* **WHAT TO DO**
Quote the entries below word for word, from their first line through the line that contains "Task: Click on".

++++++

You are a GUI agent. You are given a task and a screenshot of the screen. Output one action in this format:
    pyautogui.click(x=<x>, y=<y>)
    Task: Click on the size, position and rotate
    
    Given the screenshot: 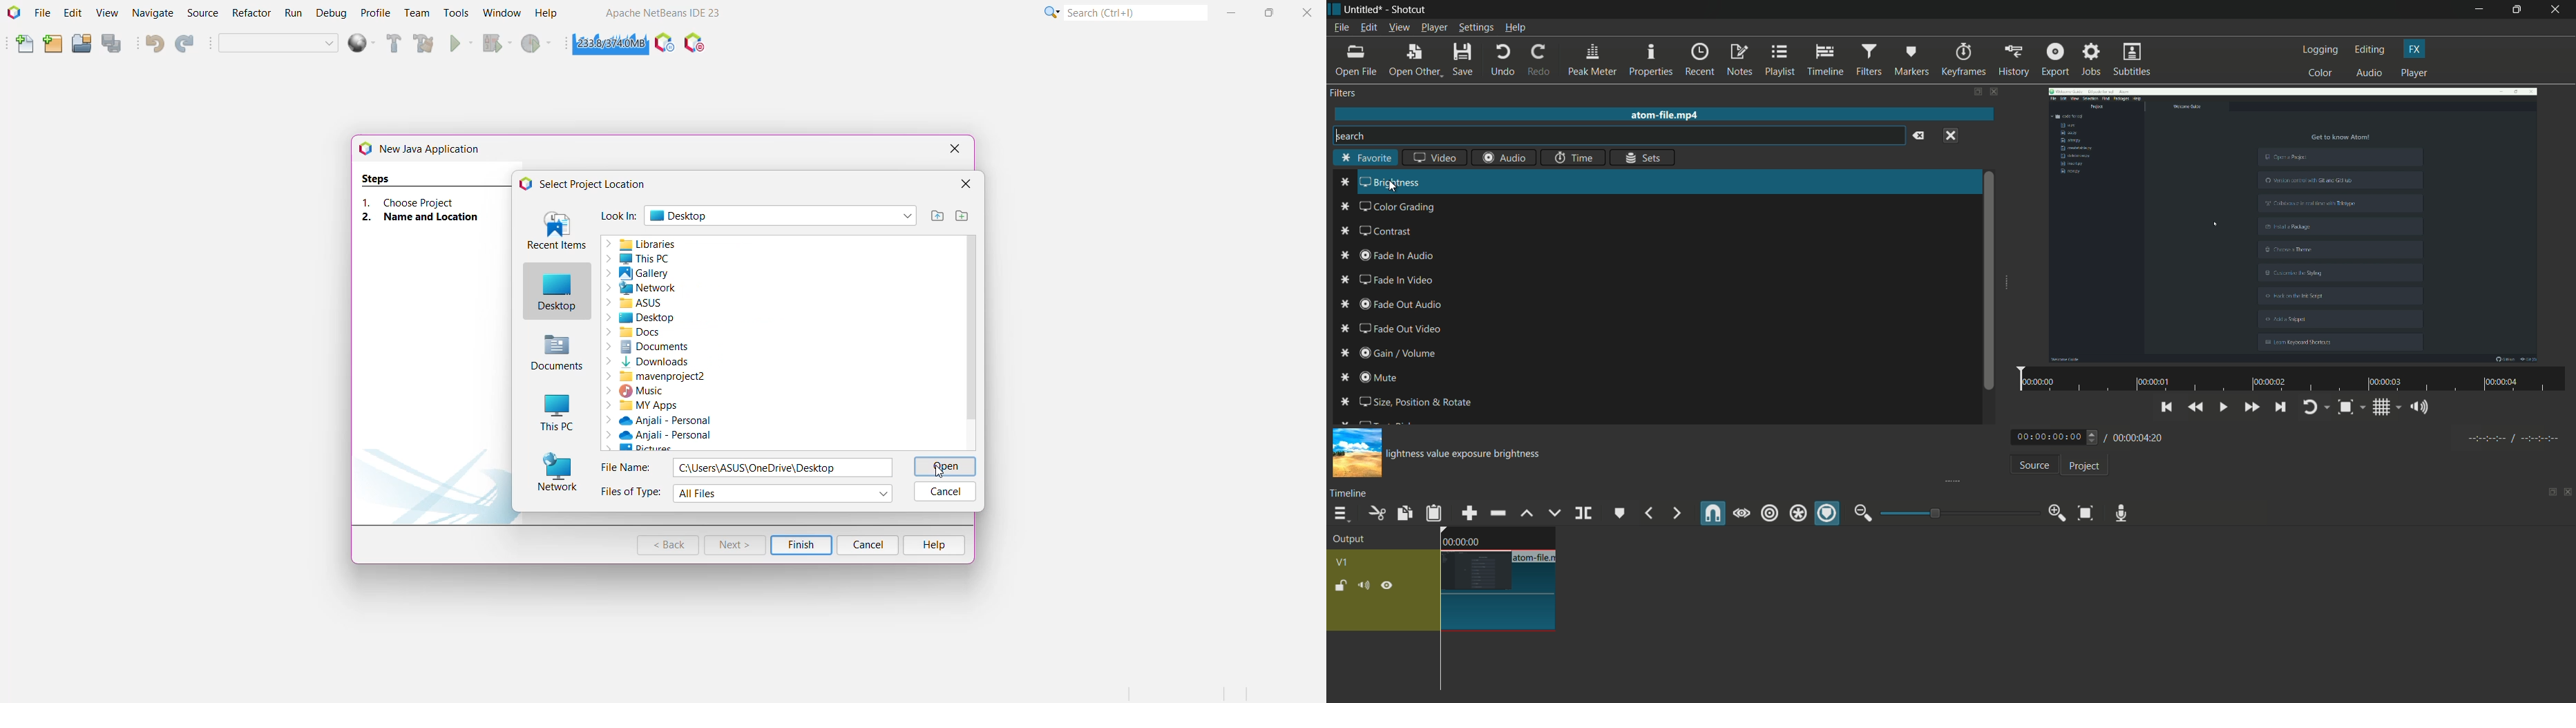 What is the action you would take?
    pyautogui.click(x=1407, y=402)
    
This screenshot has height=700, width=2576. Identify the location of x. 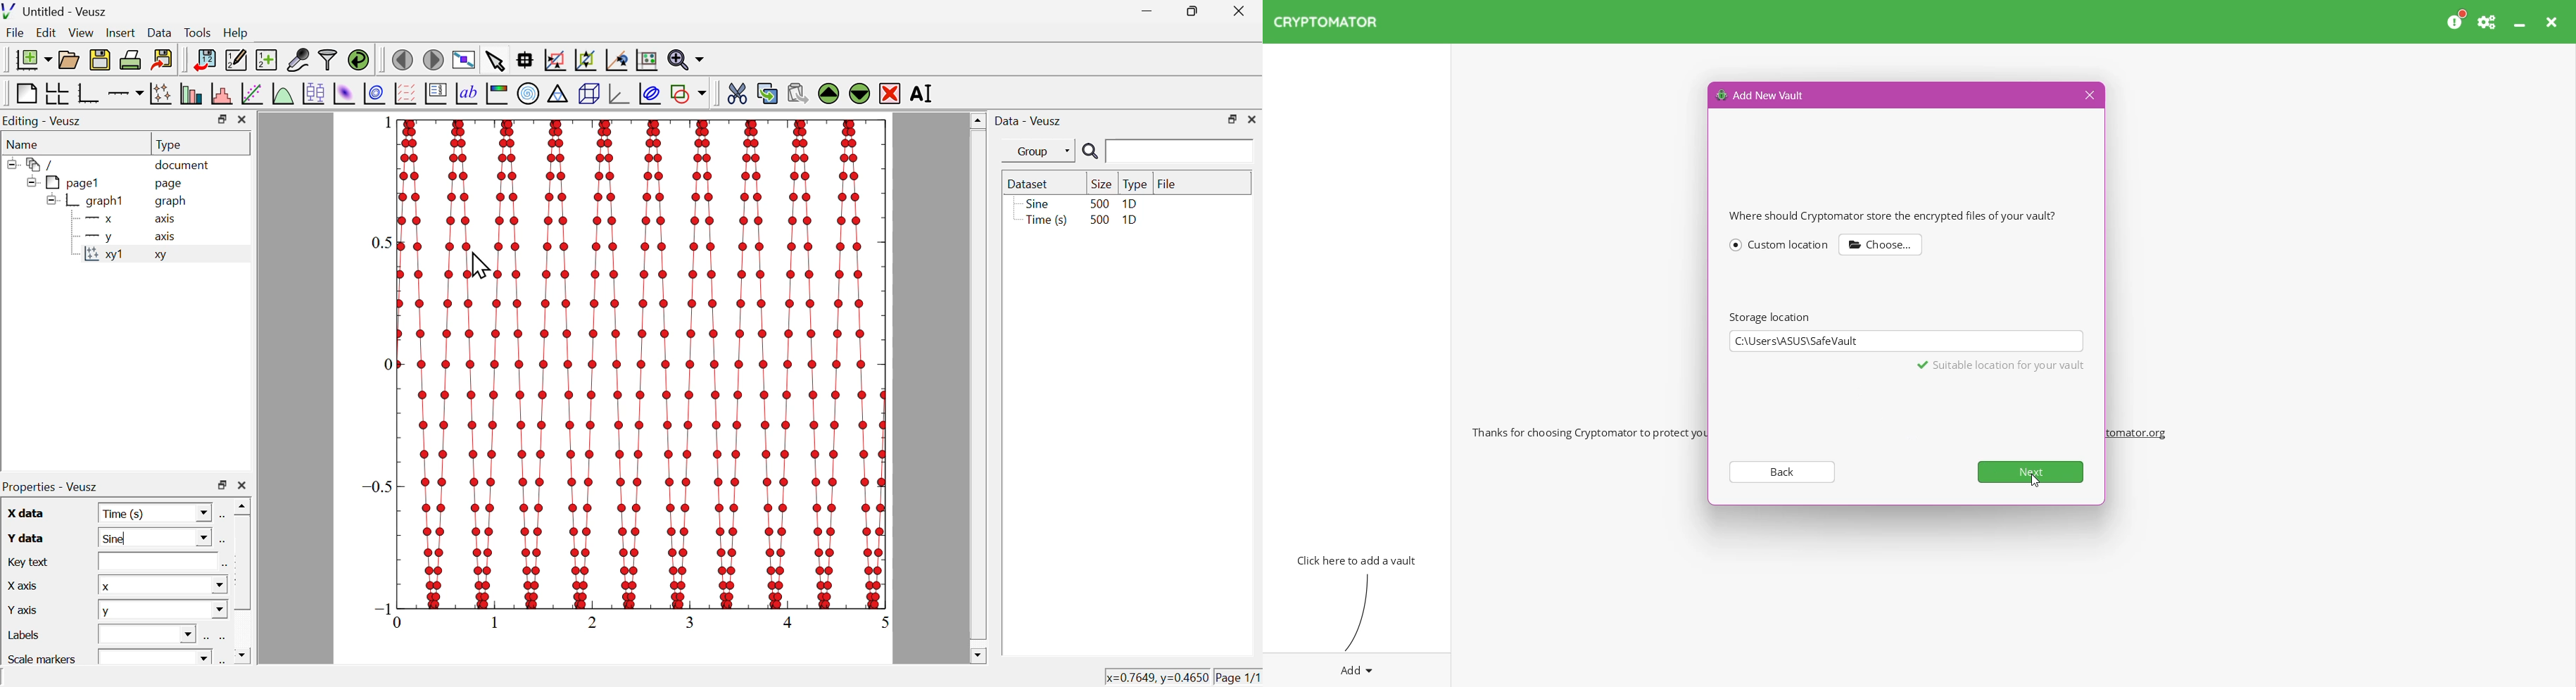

++++++

* **RESULT OF THIS EXERCISE**
You are a GUI agent. You are given a task and a screenshot of the screen. Output one action in this format:
    pyautogui.click(x=<x>, y=<y>)
    Task: Click on the size, position and rotate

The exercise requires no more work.